Though we were in darkness together, I believe the light of God’s word gave us strength. Our family took comfort from the promises God gave us that one day all this pain will be gone, and that we will be with our Lord.  These promises shaped our prayers and stirred our faith to keep trusting for another day.

Through all this I learned to pray desperate prayers that are guided by God’s word. Many of us might think we can make it fine through life without reading the Bible daily.  That’s just not true. If God’s words hadn’t been “hidden in my heart,” I’m not sure how I would’ve been comforted in those days.  I’m grateful for the years of scripture reading and intentional memorization of God’s word, I believe God used them to sustain our family.

While we should read scripture daily to grow in our relationship with the Lord and grow as His disciple, I want to emphasize the importance of daily scripture reading for help during times of desperation. Combat training doesn’t seem so important during times of peace, but when the fighting starts it saves your life—and maybe someone else’s too. In this case, it was my own daughter.

 

Cliff shared much more in his email to me, but I hope this snapshot has given you some ideas to consider when it comes to leaning upon God in desperate times. Whether you are in such a time right now or will face them soon, none of us escape these kinds of trials. As the Puritan preacher Jeremiah Burroughs rightly said “If you are in Christ you will never suffer, except in this world.” I have learned more about how to face these afflictions in faith because of the example of my friend.
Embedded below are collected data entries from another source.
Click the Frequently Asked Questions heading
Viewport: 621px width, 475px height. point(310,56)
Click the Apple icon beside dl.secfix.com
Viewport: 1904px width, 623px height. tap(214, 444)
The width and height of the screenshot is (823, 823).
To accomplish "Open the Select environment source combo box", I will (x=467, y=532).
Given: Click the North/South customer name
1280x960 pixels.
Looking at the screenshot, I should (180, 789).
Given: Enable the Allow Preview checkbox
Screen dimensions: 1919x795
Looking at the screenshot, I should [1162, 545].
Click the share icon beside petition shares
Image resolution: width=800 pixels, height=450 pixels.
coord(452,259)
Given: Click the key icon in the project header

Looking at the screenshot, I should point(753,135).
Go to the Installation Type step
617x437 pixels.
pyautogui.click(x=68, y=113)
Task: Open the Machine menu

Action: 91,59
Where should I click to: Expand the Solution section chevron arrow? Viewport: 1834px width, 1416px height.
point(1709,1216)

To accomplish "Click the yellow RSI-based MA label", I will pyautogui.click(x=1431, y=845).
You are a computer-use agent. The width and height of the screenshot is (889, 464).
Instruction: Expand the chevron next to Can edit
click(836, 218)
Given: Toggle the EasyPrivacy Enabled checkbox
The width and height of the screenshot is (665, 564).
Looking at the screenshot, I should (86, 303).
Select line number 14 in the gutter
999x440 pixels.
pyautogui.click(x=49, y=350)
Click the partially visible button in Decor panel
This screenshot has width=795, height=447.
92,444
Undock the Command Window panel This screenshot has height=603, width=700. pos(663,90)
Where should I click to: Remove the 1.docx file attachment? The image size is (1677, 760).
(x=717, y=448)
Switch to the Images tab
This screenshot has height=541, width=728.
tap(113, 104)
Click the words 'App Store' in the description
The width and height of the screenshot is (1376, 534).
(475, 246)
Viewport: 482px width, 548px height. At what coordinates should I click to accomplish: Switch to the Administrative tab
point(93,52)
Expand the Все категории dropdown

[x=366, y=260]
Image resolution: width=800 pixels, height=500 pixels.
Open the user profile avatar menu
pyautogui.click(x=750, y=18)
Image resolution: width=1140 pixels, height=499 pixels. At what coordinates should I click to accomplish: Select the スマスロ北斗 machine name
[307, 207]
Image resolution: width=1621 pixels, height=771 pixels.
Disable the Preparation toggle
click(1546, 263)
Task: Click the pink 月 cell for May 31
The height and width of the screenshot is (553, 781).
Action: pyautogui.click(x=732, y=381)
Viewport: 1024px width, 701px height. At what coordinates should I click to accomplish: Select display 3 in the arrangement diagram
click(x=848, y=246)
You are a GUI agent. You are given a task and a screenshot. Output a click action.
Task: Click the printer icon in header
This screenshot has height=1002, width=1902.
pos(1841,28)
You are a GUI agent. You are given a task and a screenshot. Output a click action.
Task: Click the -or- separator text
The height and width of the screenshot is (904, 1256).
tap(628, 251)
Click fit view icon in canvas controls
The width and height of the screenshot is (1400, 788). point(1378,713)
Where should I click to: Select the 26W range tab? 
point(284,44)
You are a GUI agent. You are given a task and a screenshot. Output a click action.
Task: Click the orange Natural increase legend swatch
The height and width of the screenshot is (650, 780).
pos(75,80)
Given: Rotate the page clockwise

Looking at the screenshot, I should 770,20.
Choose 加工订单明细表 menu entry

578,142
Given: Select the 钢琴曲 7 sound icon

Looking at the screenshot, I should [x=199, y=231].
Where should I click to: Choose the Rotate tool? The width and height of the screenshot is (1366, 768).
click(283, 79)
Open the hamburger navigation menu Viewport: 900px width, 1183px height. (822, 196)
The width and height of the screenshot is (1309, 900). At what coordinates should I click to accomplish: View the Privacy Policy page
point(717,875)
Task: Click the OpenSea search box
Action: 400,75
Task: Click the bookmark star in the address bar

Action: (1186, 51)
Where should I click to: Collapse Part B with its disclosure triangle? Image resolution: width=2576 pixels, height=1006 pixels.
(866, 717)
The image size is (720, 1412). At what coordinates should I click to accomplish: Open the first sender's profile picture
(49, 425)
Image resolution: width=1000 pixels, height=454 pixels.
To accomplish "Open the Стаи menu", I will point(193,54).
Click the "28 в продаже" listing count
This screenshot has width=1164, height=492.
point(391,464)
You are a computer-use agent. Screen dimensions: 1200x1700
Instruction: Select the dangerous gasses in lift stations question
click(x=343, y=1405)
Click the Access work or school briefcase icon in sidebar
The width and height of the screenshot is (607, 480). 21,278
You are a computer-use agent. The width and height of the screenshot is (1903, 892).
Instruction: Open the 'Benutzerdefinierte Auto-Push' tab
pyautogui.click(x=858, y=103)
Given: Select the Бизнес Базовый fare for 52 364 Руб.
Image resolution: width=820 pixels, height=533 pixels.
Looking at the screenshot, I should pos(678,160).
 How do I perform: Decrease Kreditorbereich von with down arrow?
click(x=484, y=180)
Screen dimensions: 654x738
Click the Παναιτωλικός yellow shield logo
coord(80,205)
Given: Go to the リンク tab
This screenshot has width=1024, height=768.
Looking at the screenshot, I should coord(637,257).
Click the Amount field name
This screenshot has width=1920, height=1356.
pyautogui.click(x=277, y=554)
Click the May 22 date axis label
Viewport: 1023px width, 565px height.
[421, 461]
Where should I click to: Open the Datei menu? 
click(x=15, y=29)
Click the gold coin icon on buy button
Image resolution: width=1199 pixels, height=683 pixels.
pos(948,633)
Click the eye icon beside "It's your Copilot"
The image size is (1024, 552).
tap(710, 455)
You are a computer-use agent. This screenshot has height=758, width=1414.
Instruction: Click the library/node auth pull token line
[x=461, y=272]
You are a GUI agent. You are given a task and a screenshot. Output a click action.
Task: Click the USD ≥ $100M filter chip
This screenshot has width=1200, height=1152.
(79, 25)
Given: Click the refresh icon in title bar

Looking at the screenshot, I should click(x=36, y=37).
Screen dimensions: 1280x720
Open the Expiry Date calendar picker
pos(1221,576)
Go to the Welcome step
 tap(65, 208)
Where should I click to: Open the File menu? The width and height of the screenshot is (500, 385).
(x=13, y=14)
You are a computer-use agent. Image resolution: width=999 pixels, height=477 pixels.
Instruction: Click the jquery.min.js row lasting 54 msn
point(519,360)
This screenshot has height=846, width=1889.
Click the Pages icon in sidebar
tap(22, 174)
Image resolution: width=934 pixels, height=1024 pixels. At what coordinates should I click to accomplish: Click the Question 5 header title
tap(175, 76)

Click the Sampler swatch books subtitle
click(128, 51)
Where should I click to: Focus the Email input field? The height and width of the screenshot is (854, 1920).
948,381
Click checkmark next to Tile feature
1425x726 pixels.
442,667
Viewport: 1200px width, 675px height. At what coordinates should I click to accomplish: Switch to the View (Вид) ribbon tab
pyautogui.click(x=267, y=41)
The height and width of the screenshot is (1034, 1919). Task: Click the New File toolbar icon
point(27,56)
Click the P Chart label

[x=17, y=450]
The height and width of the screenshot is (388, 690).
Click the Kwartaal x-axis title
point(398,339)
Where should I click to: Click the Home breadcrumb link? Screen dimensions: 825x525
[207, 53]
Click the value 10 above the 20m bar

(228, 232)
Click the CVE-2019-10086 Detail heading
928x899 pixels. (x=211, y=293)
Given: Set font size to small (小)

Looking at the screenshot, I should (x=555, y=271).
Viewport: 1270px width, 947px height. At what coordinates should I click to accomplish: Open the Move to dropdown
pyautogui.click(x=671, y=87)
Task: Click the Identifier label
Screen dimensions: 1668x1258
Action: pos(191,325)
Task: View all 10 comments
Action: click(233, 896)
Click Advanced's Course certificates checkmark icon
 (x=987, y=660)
So you can rejoice with them, I will share that, by God’s grace, the darkness has lifted for their family. Miraculously, Anna has in many ways recovered from her mysterious sickness. Diana has also recovered and she and Cliff’s marriage has never been stronger.

We don’t know why the cloud came, or why the cloud departed, but we do know Who presides over it all. Lord, willing, none of us will face things like they faced, but if those dark days do surround you, draw near to God in faith. Desperate prayers place us in before the God whose power is able to sustain us until we see His face.

 

2 Corinthians 4:6–15 “God, who said, “Let light shine out of darkness,” has shone in our hearts to give the light of the knowledge of the glory of God in the face of Jesus Christ. 7But we have this treasure in jars of clay, to show that the surpassing power belongs to God and not to us.  8We are afflicted in every way, but not crushed; perplexed, but not driven to despair; 9persecuted, but not forsaken; struck down, but not destroyed; 10always carrying in the body the death of Jesus, so that the life of Jesus may also be manifested in our bodies. 11For we who live are always being given over to death for Jesus’ sake, so that the life of Jesus also may be manifested in our mortal flesh. 12So death is at work in us, but life in you… knowing that he who raised the Lord Jesus will raise us also with Jesus and bring us with you into his presence.”